SELECTED PASSAGE:
################

# Final Round: A te o cara-Florez,Di Stefano, Lauri-Volpi



## Seattleoperafan (Mar 24, 2013)

Lots of opinions on these artists


----------



## Op.123 (Mar 25, 2013)

Di Stefano is wonderful but Lauri-Volpi wins here. The fact there is already one vote for Florez, in this company, is particularly disheartening.


----------



## nina foresti (Mar 11, 2014)

Assuming that there will be no substitute changes of singers, and realizing that the last two leave a lot to be desired in the recordings, which, after the Maplesons seems not such a difficult chore, I STILL believe that the "constricted" voice (ha!) of Florez should never change that quality and, despite his normal white tone, still expresses with such feeling that I must make him my #1 choice.


----------



## MAS (Apr 15, 2015)

Florez is easily outclassed; I’m not fond of Di Stefano on a good day. 
Lauri-Volpi by a mile!


----------



## Shaughnessy (Dec 31, 2020)

Lauri-Volpi by 1.60934 km


----------



## Tsaraslondon (Nov 7, 2013)

Lauri-Volpi by miles. Are his rubati just a little too self-indulgent? Maybe, but quite honestly this is artistry on quite a different level.


----------



## Seattleoperafan (Mar 24, 2013)

################

DATA EXCERPT:
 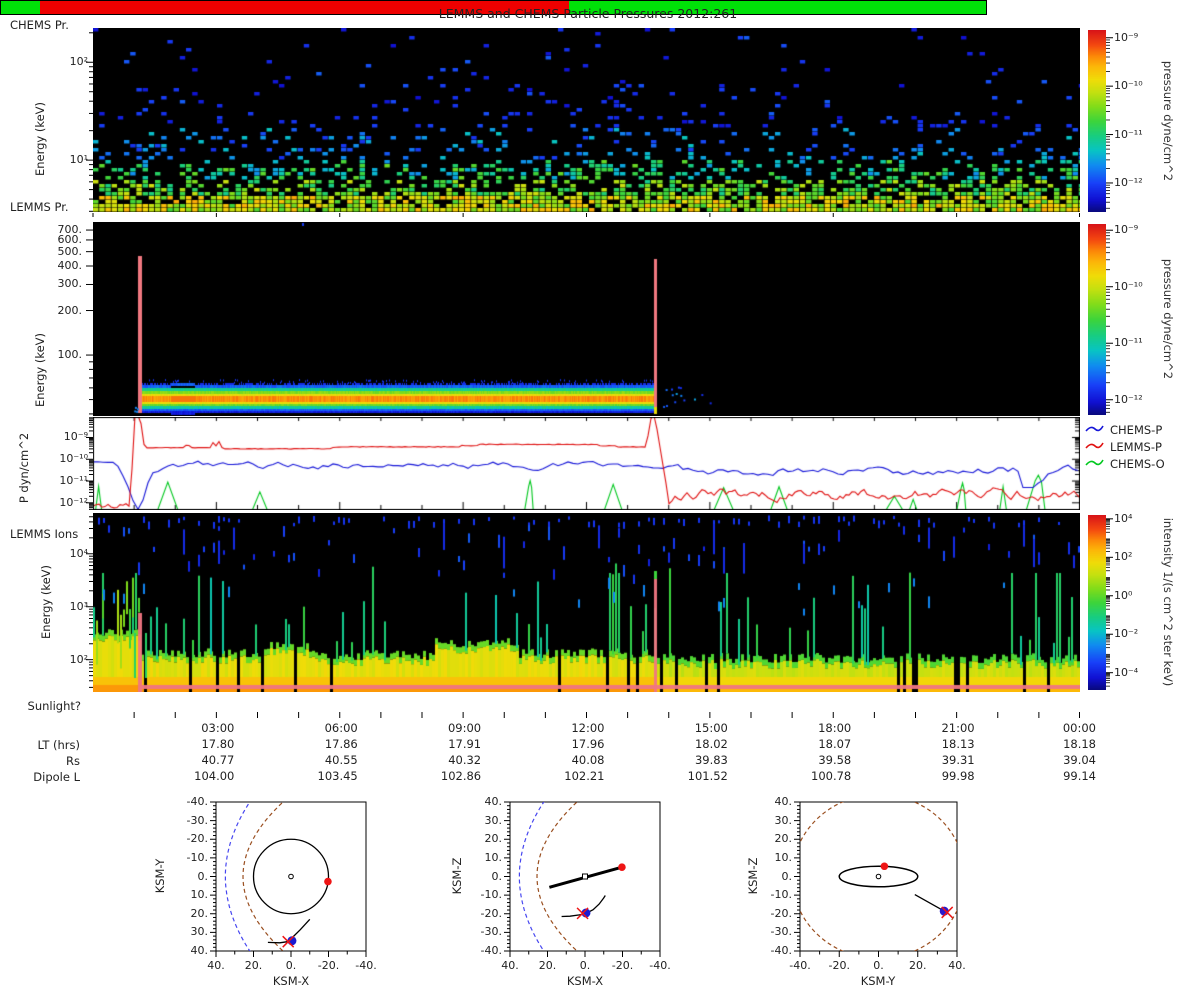 What do you see at coordinates (59, 745) in the screenshot?
I see `row-label-lt: LT (hrs)` at bounding box center [59, 745].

################

JOB ITEM A: Reproduce the passage of the opera forum thread starting with "## MAS (Apr" and going on through "(Dec 31, 2020)".
JOB ITEM B: In the opera forum thread, by what distance does the post from Shaughnessy say Lauri-Volpi wins?

TASK OUTPUT A:
## MAS (Apr 15, 2015)

Florez is easily outclassed; I’m not fond of Di Stefano on a good day. 
Lauri-Volpi by a mile!


----------



## Shaughnessy (Dec 31, 2020)

TASK OUTPUT B: 1.60934 km